TEXT PROVIDED —
◇ ◇ ◇ ◇ ◇
Hacker News new | past | comments | ask | show | jobs | submit login

We sure expected that generating idiomatic C code was important, and this informed a lot of early design choices in our toolchain. We were surprised, however, by how closely Mozilla reviewed and manually inspected the generated C code.

Yes, yes, yes! Just because one is automatically generating/translating code, that doesn't mean it can't be pretty! When automatically translating code, the matching engine needs to be done with the full syntactic expressiveness of the source language, and what is matched and translated need to be idioms in each language! (As opposed to fine-grained syntactic elements. When the translation is done below the level of idioms, what results is non-idiomatic. It sounds pretty obvious when put like that.)




When compiling one language to another, or to assembly, or just straight to object code, the most important things are that a) you produce interfaces (APIs / ABIs) that are easy to use, b) you generate good code.

No one is going to demand that GHC generate readable assembly. Why should they demand that GHC generate readable C if it were generating C instead of assembly?


> Why should they demand that GHC generate readable C if it were generating C instead of assembly?

Debugging in programs that are mixed C and other code. If you're in the middle of debugging Firefox (or any composed system) and start stepping through unstructured gobbledegook, you'll end up cursing the people who did this to you.

This becomes less of an issue if/when the non-C language becomes so ubiquitous that there is proper debugging support for it (viz Python or C++ support in gdb), but as long as a bug may be triggered, propagated or otherwise be interacted from the non-C side, you want that code easily readable.


I remember a friends cracked out rant after a 48 hour all hands debugging binge to find a bug deep inside auto-generated JavaScript and HTML. They were using unicode text strings to tie the gobbledegook back to the source inputs and then trying to reason about what the code was supposed to do.

Comparison debugging mixed C source and assembly in a debugger is trivial.


Because the generated C is expected to be integrated into the project as source code: "Along the way, we learned what it takes to deliver quality C code that can be taken seriously and integrated into an actual source tree."
◇ ◇ ◇ ◇ ◇
DATA SEGMENT —
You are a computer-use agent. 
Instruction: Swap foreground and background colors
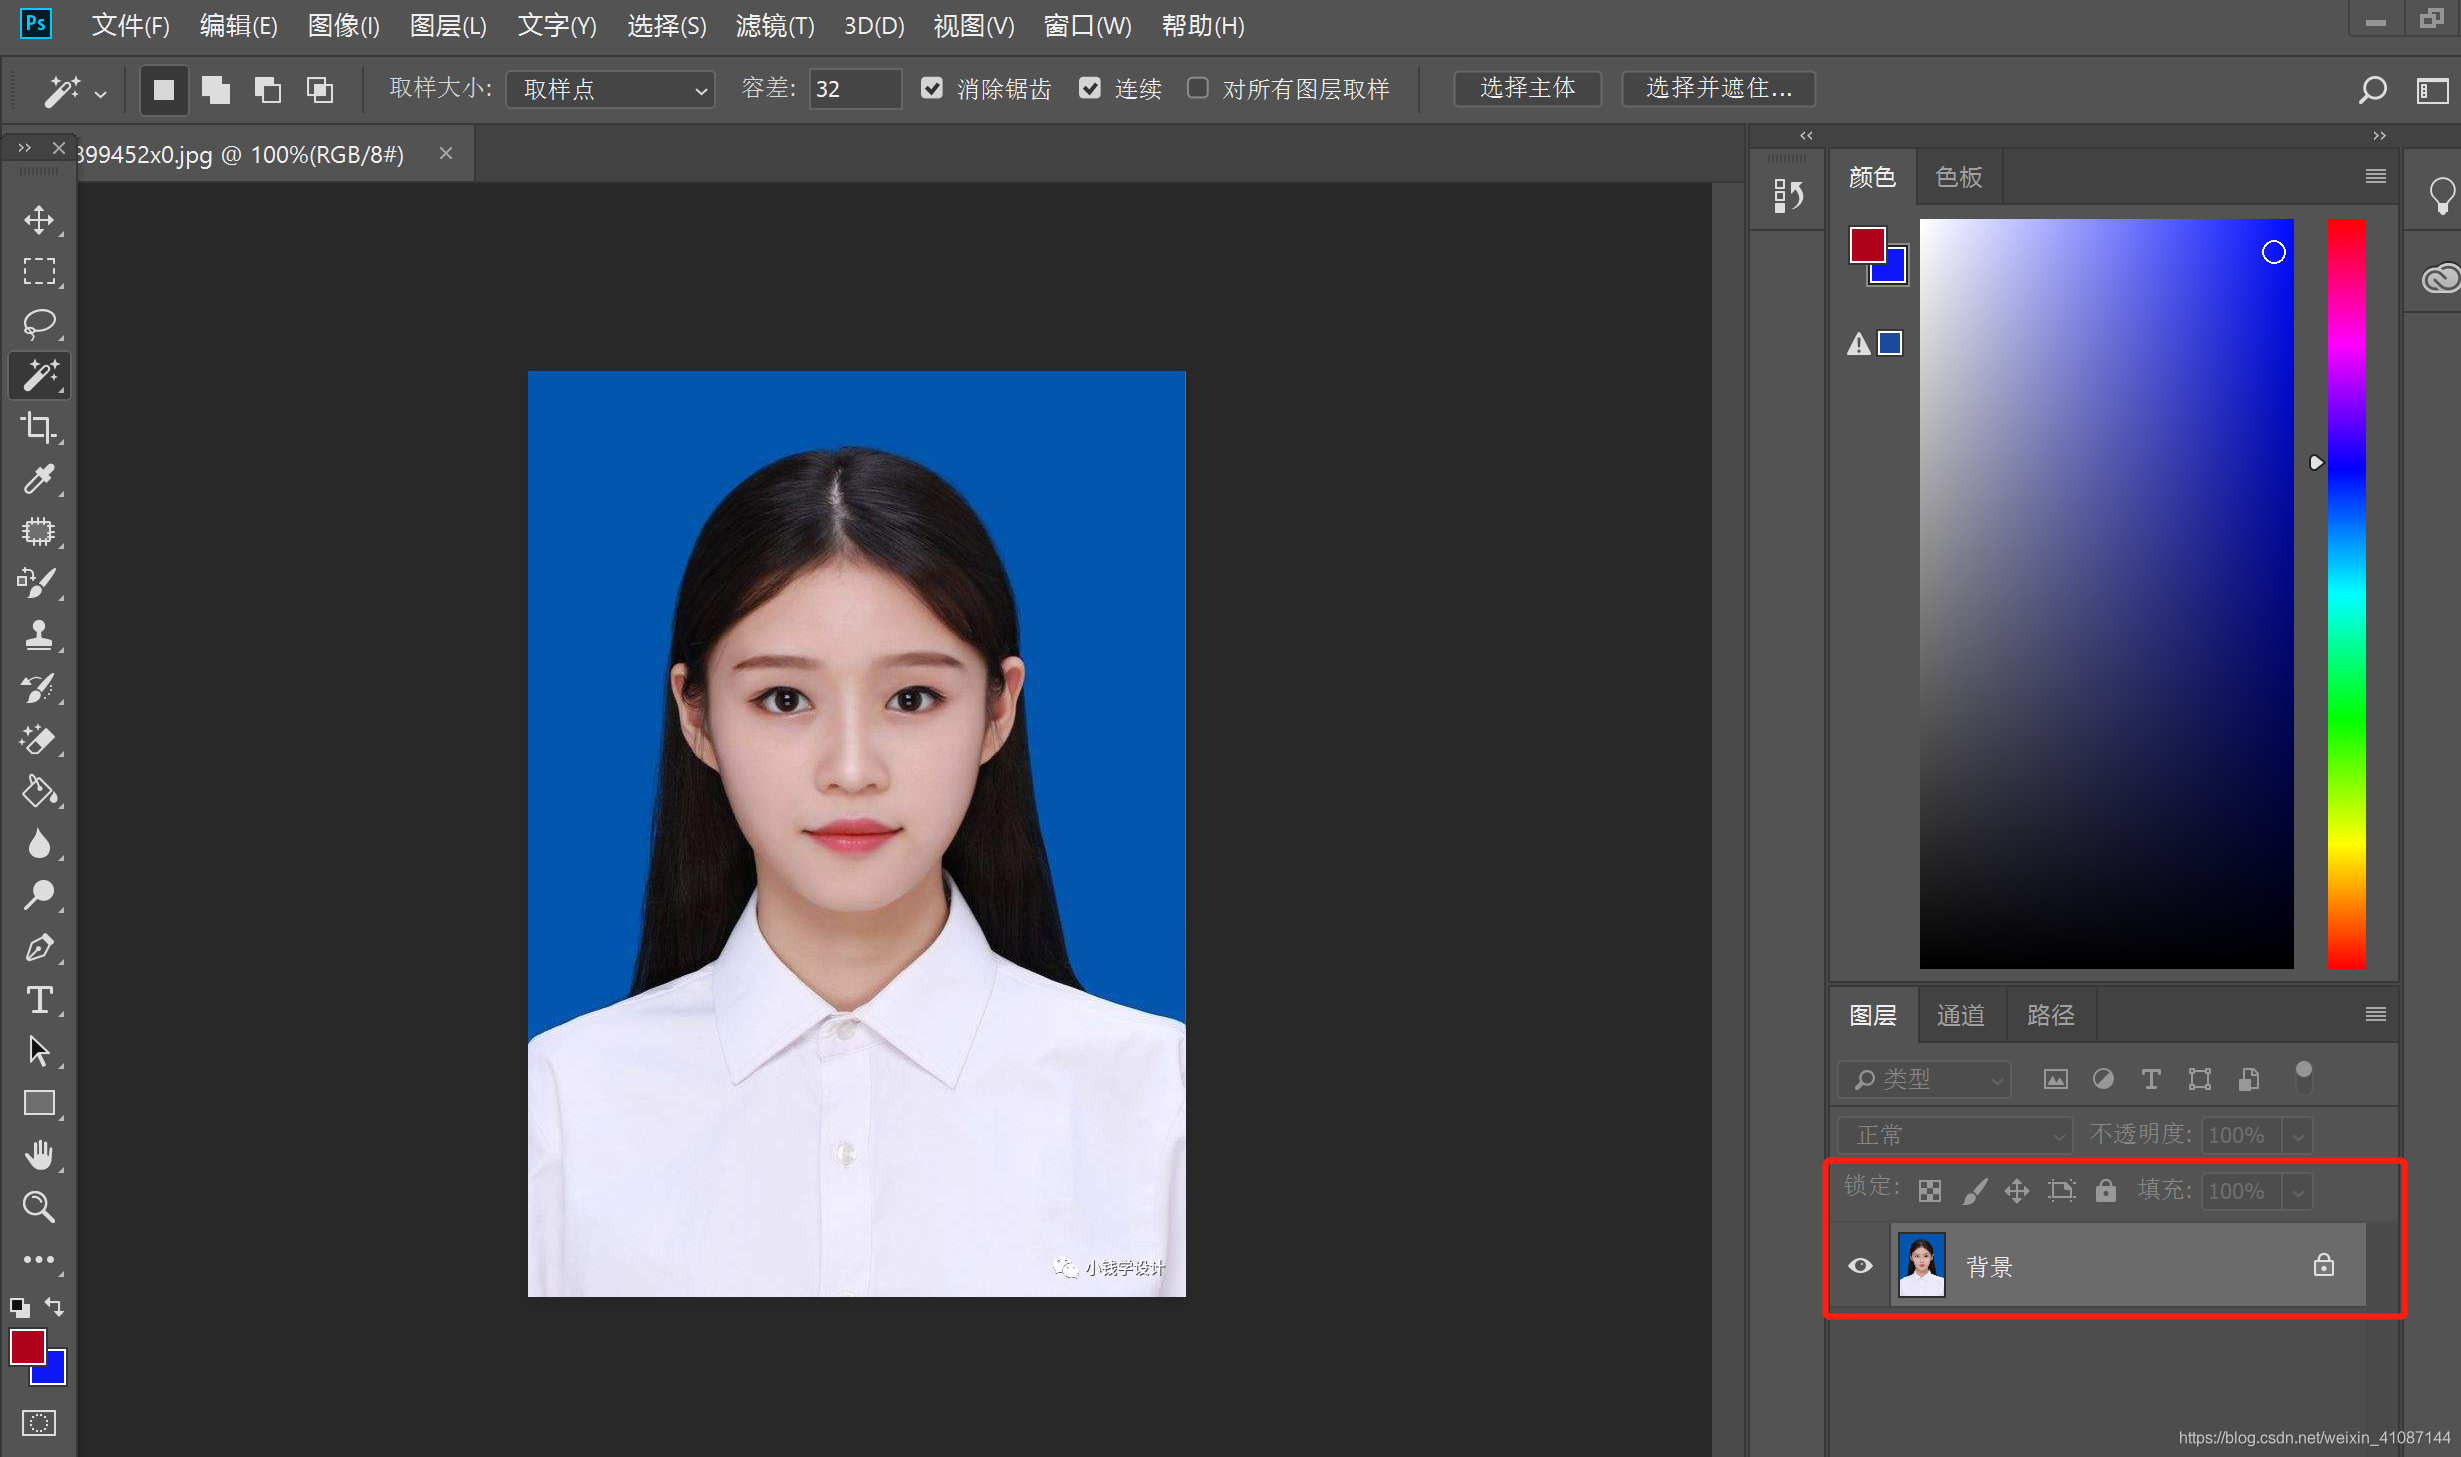point(55,1306)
◇ ◇ ◇ ◇ ◇
Extend the Hacker News thread on readable generated C code with new writing that follows its last comment. The listing is separate material and has no connection to the thread on readable generated C code.

WRITTEN RESPONSE —
The code they generate is supposed to live on as source code, along with other code in the project. We should expect people to read and try to reason about code that exists in source control.


For code generators whose output you must or are expected to tinker with, I completely agree.

For compilers, however, I do not. For example, one codebase I help maintain is Heimdal, and it has its own ASN.1 compiler that generates C (and also something of an interpreted bytecode, as an option), and it's output is not even properly indented -- nobody minds because it works, and on the rare occasion I have to inspect that code, I use tools like VIM or clang to format it.


It isn't just tinkering that means the C must be readable. People need to be able to read it and understand what it does without learning F*.


It doesn't matter if the C code you are generating only gets seen by the C compiler. It does matter if humans need to see the generated C code, understand it and debug it.

This happened to me at work too. A large majority of the codebase is manually written C, but some of that is too tedious/error-prone to be written so they are generated. We invested a great deal of effort to generate extremely readable code, even with comments and all. The reason is that other people need to read this C code—both interface and implementation—as they work.

Speaking of GHC, the Haskell ecosystem actually has great tools to generate readable code. The various Wadler/Leijen libraries like ansi-wl-pprint make it a breeze to generate readable code. Indeed not many other languages have so many good, if a bit idiosyncratic, libraries to choose from just for pretty printing!


Debugging and profiling tools, which understand C. You don’t want a mess of auto generated function names showing up at the top or your profile. It’s better if the code generator produces something roughly human readable.

Also, crash reports produce stack traces. I’m positive that Microsoft and Mozilla are both heavy users of automated crash reports.

Abstractions are leaky. There are many tools for debugging assembly as well.


I've been playing around with nimlang...it compiles to C. It does create long identifiers, and consecutive ones too. Haven't had to, but running it in a C debugger would be madness.

Identifiers like:

TM_iLzrQjTMtHjOSlNDU8lfsw_2

TM_iLzrQjTMtHjOSlNDU8lfsw_3


You should check out Nim's gdb support. It will demangle these identifiers for you.


I would prefer generated C be readable because it’s quite likely I will need to step through it with a debugger.


At least in the web development world we have sourcemaps for that, html/css/js can all be inspected and debugged in their original form.

Is there anything like this for C?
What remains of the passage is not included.